Hsin-Hsin Ming I: Heart Trust

Scott Bradley

I have shared before from the Hsin-Hsin Ming and have mentioned how much it inspires me. I propose to once again share here some of what it says to me. This will be a meditative exercise, not a scholarly one. Not only would I be unqualified to engage in the latter, but to even attempt to do so would be to miss its point entirely. My understanding will be my own. It is a poem of roughly 31 stanzas easily found on and downloaded from the web, should you not have a copy and wish to have one. I will use Richard Clarke’s translation.

Alan Watts called the Hsin-Hsin Ming "a thoroughly Taoist document" and it is largely from this perspective I will approach it. It is thought to have been written by Seng-ts’an (died 606), the Third Zen Patriarch.

The title itself is variously translated. It's a treatise (ming) about hsin (faith, trust, belief) in hsin (heart, mind, spirit). I choose 'heart' and 'trust'. What is heart? Just look and feel within. It is you.

This is a poem about trusting in your own heart. It is an invitation to journey within. What you find there is no different from the ground of all that is. Find your heart. Trust your heart. Release yourself to be your heart. You will vanish there. And vanishing, you are an all-pervading, all-embracing vastness. What could be simpler?

Suzuki chooses 'mind', and this, he tells us, is 'Absolute Mind', a good, solid Zen concept. Okay.

How does Absolute Heart sound? Hmmm. A bit harder to picture, I think. Good. Let's go back to where we find hsin. It is this very heart here within. My heart. Your heart. And if this is Absolute Heart, that's pretty cool. But we need not go there. We need not picture this. Our heart is right here, our very most immediate, real and experienced selves. Find it. Entrust yourself to it. Be it. And lose yourself there. What possible need would you have to call it anything at all?

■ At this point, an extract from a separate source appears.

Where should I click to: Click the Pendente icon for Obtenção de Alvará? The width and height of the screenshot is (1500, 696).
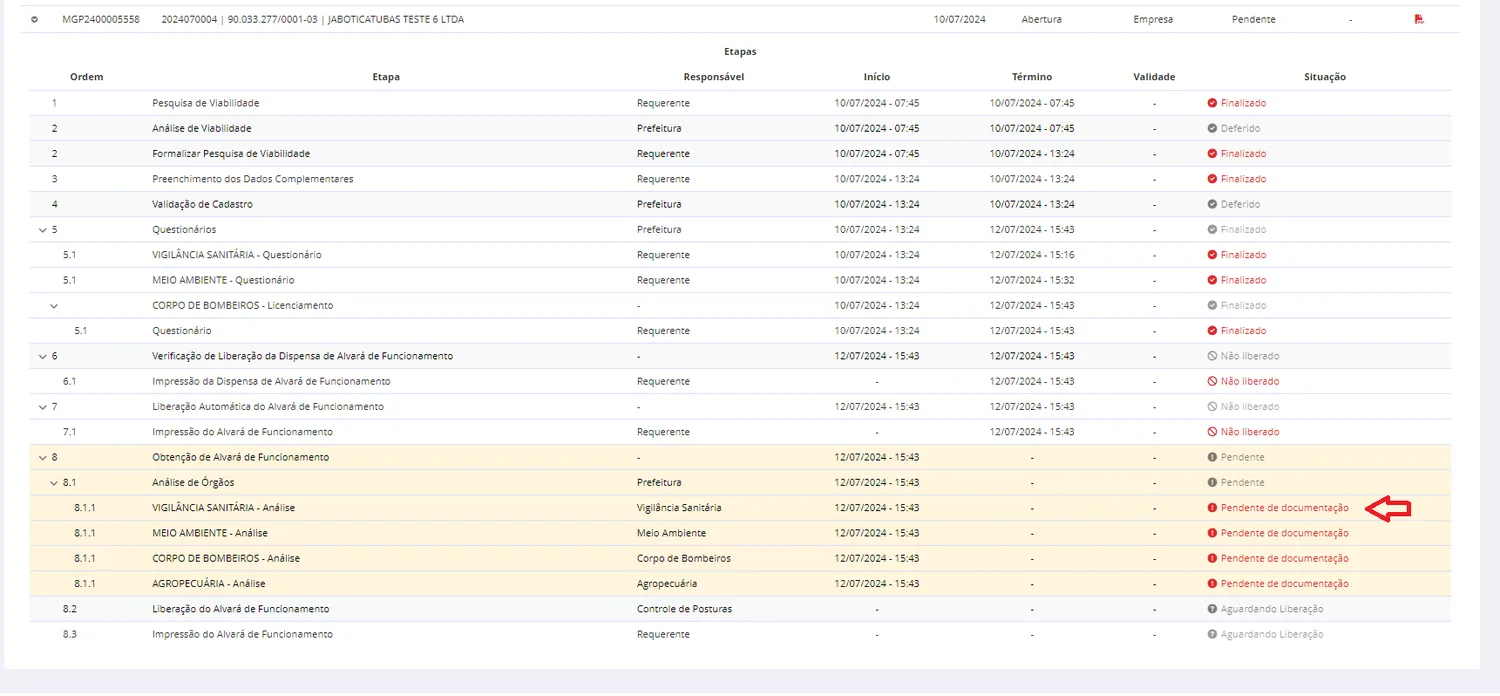click(x=1212, y=457)
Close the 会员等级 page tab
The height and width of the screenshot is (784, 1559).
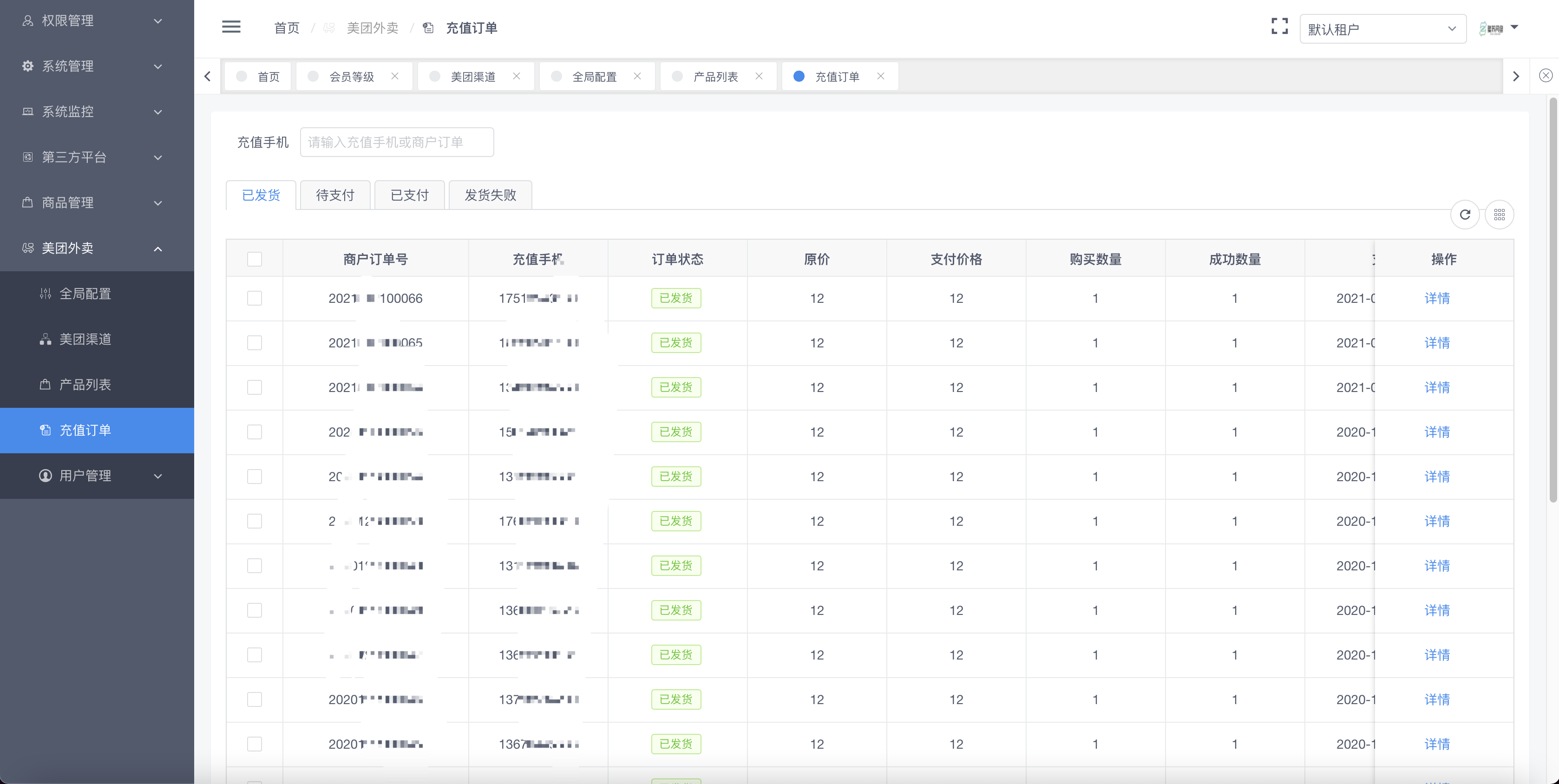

This is most certainly mysticism. But it is innocent of metaphysics. We are invited to experience who we are. And who we are is what we experience. Nothing more need be said, not as preamble, nor as conclusion. No concept need foul the pot.

You can check out Scott's other miscellaneous writings here.


  1. It probably doesn't need to be said here, but xin--first tone-- (hsin) is understood to mean "heart-mind", the Chinese not quite distinguishing the two concepts as we do in the west. (My Chinese teacher had an endearing way of saying "heart-a-mind" when using this word in translation.

    Xin, fourth, falling, tone, is faith, trust, belief, or even confidence. As a verb, it could be to believe, or to profess faith in.

  2. Hsin hsin ming is one of my favourite things to read and as short as it is I rarely read much of it in one go. I often fall silent.